À peine quelques jours après le double scrutin du 31 mai, le Bloc Libéral (BL) hausse le ton. Lors d’une conférence de presse tenue ce mercredi 3 juin, le parti a dénoncé de présumées violations du Code électoral dans plusieurs localités du pays, estimant que ces irrégularités pourraient affecter la transparence et la crédibilité du processus électoral.
Le président du Bloc Libéral, Oumar Sanoh, a dénoncé ce qu’il qualifie de « violations systématiques » de plusieurs dispositions du Code électoral, mettant en garde contre une éventuelle perte de crédibilité du scrutin.
« Le Bloc Libéral porte à votre connaissance des faits d’une extrême gravité qui compromettent aujourd’hui la régularité, la transparence, la sincérité et la crédibilité du double scrutin en cours sur l’ensemble du territoire national », a-t-il déclaré.
Dans sa communication, le président du Bloc Libéral affirme avoir recueilli des informations provenant de plusieurs préfectures ainsi que de communes urbaines et rurales faisant état d’irrégularités qu’il juge sans précédent dans l’histoire électorale récente du pays.
Le parti cite notamment les articles 89, 90, 91, 110 et 290 du Code électoral du 27 septembre 2025, qui encadrent les opérations de dépouillement et de centralisation des résultats.
« Les informations qui nous remontent de nombreuses préfectures, communes urbaines et communes rurales révèlent un schéma de violations systématiques du Code électoral dont l’ampleur est sans précédent dans l’histoire récente de notre pays », dit-il.
Selon lui, ces dispositions imposent que le dépouillement soit effectué dans chaque bureau de vote immédiatement après la clôture du scrutin, en présence des représentants des candidats et des listes en compétition.
Le parti rappelle également que la loi prévoit l’établissement, la signature, l’affichage et la publication des procès-verbaux avant toute opération de centralisation.
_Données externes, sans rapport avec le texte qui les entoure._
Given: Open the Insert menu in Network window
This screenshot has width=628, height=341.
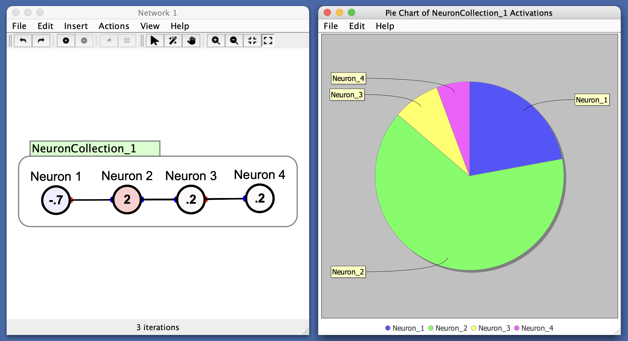Looking at the screenshot, I should (76, 26).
Elle garantit aussi aux représentants des compétiteurs le droit de suivre le décompte des voix, de vérifier les résultats et de consigner leurs observations.
Cependant, selon le Bloc Libéral, ces garanties légales ne seraient pas respectées sur le terrain. Le parti affirme que, dans plusieurs localités, des urnes auraient été transférées vers des chefs-lieux de préfecture ou d’autres centres de centralisation sans qu’un dépouillement préalable n’ait été effectué dans les bureaux de vote.
La formation politique soutient également que certains représentants de partis auraient été écartés des opérations électorales ou empêchés d’exercer leur droit de contrôle. Elle dénonce par ailleurs l’absence d’affichage des procès-verbaux ainsi que l’impossibilité, pour certains compétiteurs, d’accéder aux feuilles de dépouillement.
Pour Oumar Sanoh, cette situation transforme la centralisation des résultats en une procédure opaque qui se substituerait illégalement au dépouillement prévu par la loi. Le parti estime qu’une telle pratique serait contraire non seulement au Code électoral, mais aussi aux principes universels de transparence électorale et aux engagements internationaux de la Guinée.
Selon le BL, l’absence de dépouillement public dans les bureaux de vote et le manque d’accès aux documents électoraux rendraient difficile toute vérification indépendante de la conformité des résultats aux suffrages exprimés.
Face à cette situation, le parti appelle les institutions impliquées dans le processus électoral, notamment l’ONASUR-E, la DGE, la Cour suprême ainsi que les missions d’observation, à exercer pleinement leurs responsabilités afin de préserver l’intégrité du vote.
Le Bloc Libéral formule plusieurs demandes, parmi lesquelles la suspension immédiate des opérations de centralisation qu’il juge non conformes à la loi, la publication de directives imposant le dépouillement dans chaque bureau de vote avant tout transfert d’urnes, la remise des procès-verbaux aux représentants des partis, l’accès aux documents électoraux ainsi que l’ouverture d’enquêtes indépendantes sur les irrégularités signalées.
Par ailleurs, le parti prévient que des résultats issus d’un processus conduit, selon lui, en violation manifeste du Code électoral ne pourraient bénéficier de la présomption de régularité attachée à une élection démocratique transparente. « La souveraineté du peuple ne peut être confisquée par des procédures opaques », conclut la déclaration, appelant au respect du vote et à la protection de « la vérité des urnes ».